The first tea trees were planted deep in the Daifuku Valley, a valley at the foot of the sacred mountain, Mount Juho.
The surrounding trees provided just the right amount of protection from wind and sunlight, and there was no frost, making it an ideal environment for tea cultivation. As a result, tea from Obukudani gained a reputation and was reportedly presented to the shogunate and the Imperial Court.
A visit to the birthplace of Nagatani Soen - the innovator of Uji tea
When talking about the history of Uji tea, one person who cannot be left out is Nagatani Soen, the father of Japanese green tea.
Nagatani Soen, born in Ujitawara, Kyoto in the mid-Edo period as the son of a family that had been farming tea for generations, is known as the person who established the manufacturing method of sencha tea.

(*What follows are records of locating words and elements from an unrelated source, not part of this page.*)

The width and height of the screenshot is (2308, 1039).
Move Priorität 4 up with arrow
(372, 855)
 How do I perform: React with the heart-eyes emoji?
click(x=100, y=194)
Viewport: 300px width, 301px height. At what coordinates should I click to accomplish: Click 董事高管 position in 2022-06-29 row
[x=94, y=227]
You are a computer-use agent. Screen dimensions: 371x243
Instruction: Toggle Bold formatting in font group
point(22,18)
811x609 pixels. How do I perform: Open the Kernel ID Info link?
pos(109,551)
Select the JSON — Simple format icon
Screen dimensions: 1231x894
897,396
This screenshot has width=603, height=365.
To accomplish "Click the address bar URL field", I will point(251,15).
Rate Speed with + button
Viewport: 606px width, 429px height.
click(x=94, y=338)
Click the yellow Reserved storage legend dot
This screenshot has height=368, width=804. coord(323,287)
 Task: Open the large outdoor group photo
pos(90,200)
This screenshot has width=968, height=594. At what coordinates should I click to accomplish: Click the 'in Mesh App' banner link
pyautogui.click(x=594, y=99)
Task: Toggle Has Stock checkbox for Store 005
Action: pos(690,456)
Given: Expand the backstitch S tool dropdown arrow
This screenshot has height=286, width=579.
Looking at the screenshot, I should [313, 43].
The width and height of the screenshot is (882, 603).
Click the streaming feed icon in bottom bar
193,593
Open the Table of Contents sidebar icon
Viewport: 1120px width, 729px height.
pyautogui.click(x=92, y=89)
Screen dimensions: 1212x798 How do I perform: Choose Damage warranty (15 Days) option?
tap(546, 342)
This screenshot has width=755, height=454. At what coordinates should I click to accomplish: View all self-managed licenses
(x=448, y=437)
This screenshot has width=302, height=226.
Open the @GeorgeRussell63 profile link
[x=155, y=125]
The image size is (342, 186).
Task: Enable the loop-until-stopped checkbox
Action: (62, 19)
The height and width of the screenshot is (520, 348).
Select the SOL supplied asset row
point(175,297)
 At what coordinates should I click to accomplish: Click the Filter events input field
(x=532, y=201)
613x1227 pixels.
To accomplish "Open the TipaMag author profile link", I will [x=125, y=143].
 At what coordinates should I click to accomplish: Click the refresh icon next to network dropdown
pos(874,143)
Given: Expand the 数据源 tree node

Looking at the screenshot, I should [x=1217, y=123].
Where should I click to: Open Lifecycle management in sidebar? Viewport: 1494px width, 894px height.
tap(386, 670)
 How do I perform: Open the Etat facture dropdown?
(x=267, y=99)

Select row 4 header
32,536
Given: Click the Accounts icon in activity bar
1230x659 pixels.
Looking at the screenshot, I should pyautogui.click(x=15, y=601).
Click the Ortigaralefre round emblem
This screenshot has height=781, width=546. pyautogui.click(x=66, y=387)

Green tea is a commonly consumed drink today, but it was during the Edo period that it first became popular among the general public.
Until then, the "green tea" that was mainstream was simply made by heating the leaves without distinguishing between new and old buds; it was a brown tea with a completely different taste and flavor from that of today.
Soen spent 15 years researching tea-making methods, and in 1738 (Genbun 3), he finally invented the "Uji method (Aosei Sencha method)," in which steamed tea leaves are rolled and dried. This produces green tea with excellent color, taste, and aroma.
This led to the widespread popularity of easy-to-drink sencha, bringing about a major change in Japanese tea culture.
New Sencha Tea for Edo: An Encounter with Kahei Yamamoto
Nagatani Soen visited Edo with the sencha tea he had painstakingly perfected, in search of a market.
However, because it was so different from the brown infused tea that was common at the time, many tea merchants were confused by its novel taste and refused to buy it.
After being turned away many times, he finally arrived at Yamamotoya (now Yamamotoyama), a tea merchant in Nihonbashi.
When the head of the family, Kahei Yamamoto, tasted a sip of the sencha brewed by Soen, he was so impressed by its refreshing aroma and deep flavor that he immediately decided to buy it and even promised to purchase the tea for the following year.
This bold decision by Kahei Yamamoto was a major catalyst in spreading Sencha throughout Edo and the rest of Japan. As a testament to his achievement, the tea fields of Uji were once affectionately and respectfully called "Kahei Fields."
When you visit Soen's birthplace, you can sense the passion that revolutionized Japanese tea culture still lingers in its quiet and calm atmosphere.
The simple thatched roof building conveys the simple lifestyle of Soen during the Edo period, when he lived, and the greenery of the garden quietly tells of the time he must have spent sincerely engaging with tea leaves.
At his birthplace, there are documents related to the Sencha tea production method that Soen is said to have invented, as well as traces of a roasting furnace that was used for tea production at the time.
The tea utensils he used are on display, and each one gives a glimpse into the path he took as he pursued ever-more delicious tea over his 15 years of trial and error.
Soen is said to have said, "Tea is an elixir for health." These words reflect his deep belief that tea was not just a luxury item, but something that could support people's health.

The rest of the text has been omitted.